Text shown
· · · ·

From: "Cristine Kerr" <criskerr@optusnet.com.au>
Date: Thu, 12 Feb 2004 07:54:18 +1000


Hi all,
 
Thought you might like to catch up on the future.
 
Regards,
Cris
 
 
Flexible Display Screens Readied for Production
Roll 'Em, Fold 'Em, Stick 'Em in Your Pocket: Long-Envisioned Plastic Sheets Will Make E-Newspapers, E-Books a Reality






By Rick Weiss
Washington Post Staff Writer
Monday, February 2, 2004; Page A08

The trail has disappeared and let's face it, you're lost in the woods. But luckily you've got your trusty map rolled up in a pocket. You unroll the plastic-coated sheet . . . it's blank -- until you turn the power on.

Suddenly the curly page jumps to life with a detailed screen display, including a selection of topographic maps showing the way back. Later, at your car, you unfurl the same sheet, this time to check out restaurant reviews for local eateries.

Scenes like this one have long been imagined by techno-optimists. But reality has repeatedly delayed the introduction of flexible electronic displays. Even today's thinnest and fanciest display screens for laptops and digital assistants are topped with a layer of glass or plastic that cannot be folded, bent or mutilated -- much less rolled up into a handy little tube.

But after years of unabashed hype and dashed hopes, truly flexible displays are at last being ramped up to commercial production. Among the uses that manufacturers foresee are electronic newspapers that can be folded or rolled when not in use and then opened to display the latest news; flexible strips for store shelves that display constantly updated price and product information; and watch bands or bracelets that offer streaming news or other information.

Some companies are even considering working the technology into lines of clothing. Forget those low-tech embroidered Gap or Gucci logos on your shirts, said Barry Young, vice president and chief financial officer for Austin-based DisplaySearch, a market research company that tracks the flat panel display industry. We're talking about a Times Square-style news crawl moving across your chest: G . . . U . . . C . . . C . . . I.

"Now we'll have to pay to be a billboard," Young quipped.

· · · ·

Requirement 1
From the flexible display screens article above, list the uses that manufacturers foresee for the technology, as named in the sentence beginning "Among the uses".
Requirement 2
Carry the flexible display screens article forward with the paragraphs that come after its final sentence.

Information provided

· · · ·

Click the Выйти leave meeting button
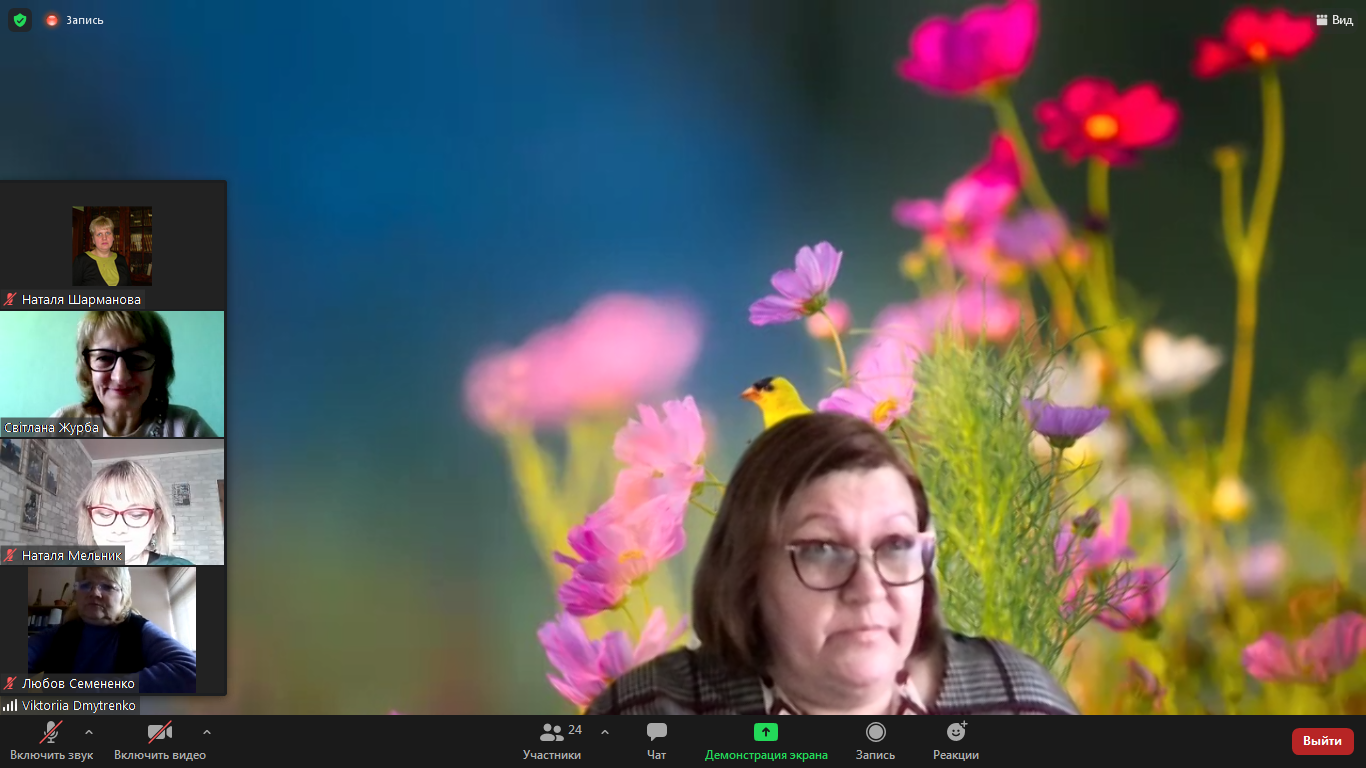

· · · ·

Written answer 1
- Electronic newspapers that can be folded or rolled when not in use and then opened to display the latest news
- Flexible strips for store shelves that display constantly updated price and product information
- Watch bands or bracelets that offer streaming news or other information

Written answer 2
Flexible-display blouses are still some years off. But a more modest rollable display -- the first to be truly mass-produced -- is now being churned out at the rate of 100 per week and may reach production levels of 1 million a year by the end of next year, said Bas J.E. van Rens, general manager of Polymer Vision, the division of Royal Philips Electronics of the Netherlands that makes the display.

The device is a rectangular screen just three times the thickness of a sheet of paper and measuring five inches diagonally. It curls into a tube less than two inches in diameter and may soon coil to the diameter of a fountain pen.

With the exception of some invisibly fine gold wires, the circuitry that's inlaid into this flexible page is completely plastic. An internal layer of "electronic ink drops" creates black text on a white background, giving the plastic sheet the look of a paperback page.

The whole thing weighs just 3.5 grams, or about the weight of 11/2 pennies. When it is dropped, van Rens said, it doesn't shatter into a heap of glass shards and electronic guts. "It just flutters to the ground," he said.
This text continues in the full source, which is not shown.